Extract product name and price from this HTML:
{html}
"""
results = asyncio.run(extract_from_urls(urls, template))
Integrating with Web Scraping Tools
Deepseek LLM extraction works well when combined with traditional scraping tools. For JavaScript-heavy sites, you can first render the page with browser automation tools and then use Deepseek for extraction:
from playwright.sync_api import sync_playwright
def scrape_with_browser_and_llm(url):
"""Render JavaScript page, then extract with Deepseek"""

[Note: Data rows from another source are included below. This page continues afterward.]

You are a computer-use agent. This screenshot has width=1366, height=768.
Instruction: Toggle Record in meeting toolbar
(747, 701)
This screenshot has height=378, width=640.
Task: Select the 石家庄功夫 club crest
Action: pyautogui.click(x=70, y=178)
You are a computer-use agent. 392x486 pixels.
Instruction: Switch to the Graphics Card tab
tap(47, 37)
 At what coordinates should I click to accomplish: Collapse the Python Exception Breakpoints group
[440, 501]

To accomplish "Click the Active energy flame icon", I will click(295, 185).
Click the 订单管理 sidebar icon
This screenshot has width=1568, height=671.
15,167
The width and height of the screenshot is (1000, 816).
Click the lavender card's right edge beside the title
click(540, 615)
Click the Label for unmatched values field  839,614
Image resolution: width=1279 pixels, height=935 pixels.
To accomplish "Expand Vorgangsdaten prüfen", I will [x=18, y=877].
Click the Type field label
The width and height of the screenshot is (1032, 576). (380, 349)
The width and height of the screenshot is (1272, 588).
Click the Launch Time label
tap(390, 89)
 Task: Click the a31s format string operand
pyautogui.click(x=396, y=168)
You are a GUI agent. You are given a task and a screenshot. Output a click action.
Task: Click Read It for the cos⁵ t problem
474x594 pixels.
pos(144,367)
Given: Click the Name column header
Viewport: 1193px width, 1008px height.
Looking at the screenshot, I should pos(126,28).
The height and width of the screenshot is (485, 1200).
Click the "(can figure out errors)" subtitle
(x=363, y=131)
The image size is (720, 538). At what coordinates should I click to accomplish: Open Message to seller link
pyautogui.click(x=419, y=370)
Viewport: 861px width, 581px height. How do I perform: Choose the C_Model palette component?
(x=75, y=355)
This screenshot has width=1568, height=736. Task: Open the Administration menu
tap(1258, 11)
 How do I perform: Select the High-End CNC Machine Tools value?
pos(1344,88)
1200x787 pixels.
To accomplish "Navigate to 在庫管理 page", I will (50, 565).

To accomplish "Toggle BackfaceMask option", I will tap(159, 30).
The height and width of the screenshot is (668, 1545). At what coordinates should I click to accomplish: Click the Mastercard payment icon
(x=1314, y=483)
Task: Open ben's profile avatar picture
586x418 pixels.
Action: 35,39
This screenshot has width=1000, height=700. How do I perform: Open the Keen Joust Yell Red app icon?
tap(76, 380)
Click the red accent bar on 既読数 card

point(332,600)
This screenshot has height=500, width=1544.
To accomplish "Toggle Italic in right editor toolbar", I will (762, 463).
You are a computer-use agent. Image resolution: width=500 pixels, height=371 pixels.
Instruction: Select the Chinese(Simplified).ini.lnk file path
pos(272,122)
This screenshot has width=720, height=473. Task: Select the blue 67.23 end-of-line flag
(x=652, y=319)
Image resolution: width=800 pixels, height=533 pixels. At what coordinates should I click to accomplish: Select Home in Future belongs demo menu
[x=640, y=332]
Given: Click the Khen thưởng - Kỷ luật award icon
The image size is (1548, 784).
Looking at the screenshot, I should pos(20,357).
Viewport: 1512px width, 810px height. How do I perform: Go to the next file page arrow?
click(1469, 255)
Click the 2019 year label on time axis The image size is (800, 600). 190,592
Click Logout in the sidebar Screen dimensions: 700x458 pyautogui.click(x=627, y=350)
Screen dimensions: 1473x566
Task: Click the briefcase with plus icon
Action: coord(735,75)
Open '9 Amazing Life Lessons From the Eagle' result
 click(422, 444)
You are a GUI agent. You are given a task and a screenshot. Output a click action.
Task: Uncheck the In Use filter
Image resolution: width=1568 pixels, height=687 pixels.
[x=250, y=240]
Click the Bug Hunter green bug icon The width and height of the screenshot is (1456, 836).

with sync_playwright() as p:
browser = p.chromium.launch()
page = browser.new_page()
page.goto(url)
# Wait for content to load
page.wait_for_load_state('networkidle')
# Get rendered HTML
html_content = page.content()
browser.close()
# Extract with Deepseek
response = client.chat.completions.create(
model="deepseek-chat",
messages=[{
"role": "user",
"content": f"Extract all product listings from: {html_content[:8000]}"
}],
response_format={"type": "json_object"}
)
return response.choices[0].message.content
Error Handling and Validation
Implement robust error handling for production use:
import json
from jsonschema import validate, ValidationError
def extract_with_validation(html_content, schema):
"""Extract data and validate against schema"""
max_retries = 3
for attempt in range(max_retries):
try:
response = client.chat.completions.create(
model="deepseek-chat",
messages=[{
"role": "user",
"content": f"Extract data following this schema: {schema}\n\nHTML: {html_content[:8000]}"
}],
temperature=0.0,
response_format={"type": "json_object"}
)
data = json.loads(response.choices[0].message.content)
# Validate against schema
validate(instance=data, schema=schema)
return data
except (json.JSONDecodeError, ValidationError) as e:
if attempt == max_retries - 1:
raise Exception(f"Failed to extract valid data after {max_retries} attempts: {e}")
continue
return None
# Define validation schema
schema = {
"type": "object",
"properties": {
"product_name": {"type": "string"},
"price": {"type": "number"}
},
"required": ["product_name", "price"]
}
result = extract_with_validation(html_content, schema)
Cost Optimization Tips
LLM data extraction can be expensive at scale. Here are optimization strategies:
- Preprocess HTML: Remove unnecessary content before sending to API
- Cache results: Store extracted data to avoid reprocessing
- Use cheaper models: Start with
deepseek-chat
before trying larger models - Batch requests: Group multiple extractions when possible
- Set token limits: Use
max_tokens
parameter to control costs
response = client.chat.completions.create(
model="deepseek-chat",
messages=[{"role": "user", "content": prompt}],
max_tokens=500, # Limit response length
temperature=0.0
)
When to Use LLM Data Extraction
LLM extraction with Deepseek is ideal for:
- Unstructured content: News articles, blog posts, product descriptions
- Varying layouts: Sites with inconsistent HTML structure
- Semantic extraction: Getting information based on meaning, not position
- Complex data: Extracting relationships and context between elements
For structured, consistent pages with predictable layouts, traditional CSS selectors or XPath may be more cost-effective and faster.
Conclusion
Deepseek provides powerful LLM capabilities for intelligent data extraction from web pages. By combining it with proper preprocessing, validation, and error handling, you can build robust extraction pipelines that handle varying HTML structures gracefully. When dealing with dynamic content and AJAX requests, pairing Deepseek with browser automation creates a comprehensive scraping solution.
Remember to always respect robots.txt, rate limits, and website terms of service when extracting data at scale. For production workloads requiring higher reliability and built-in proxy rotation, consider using a dedicated web scraping API service.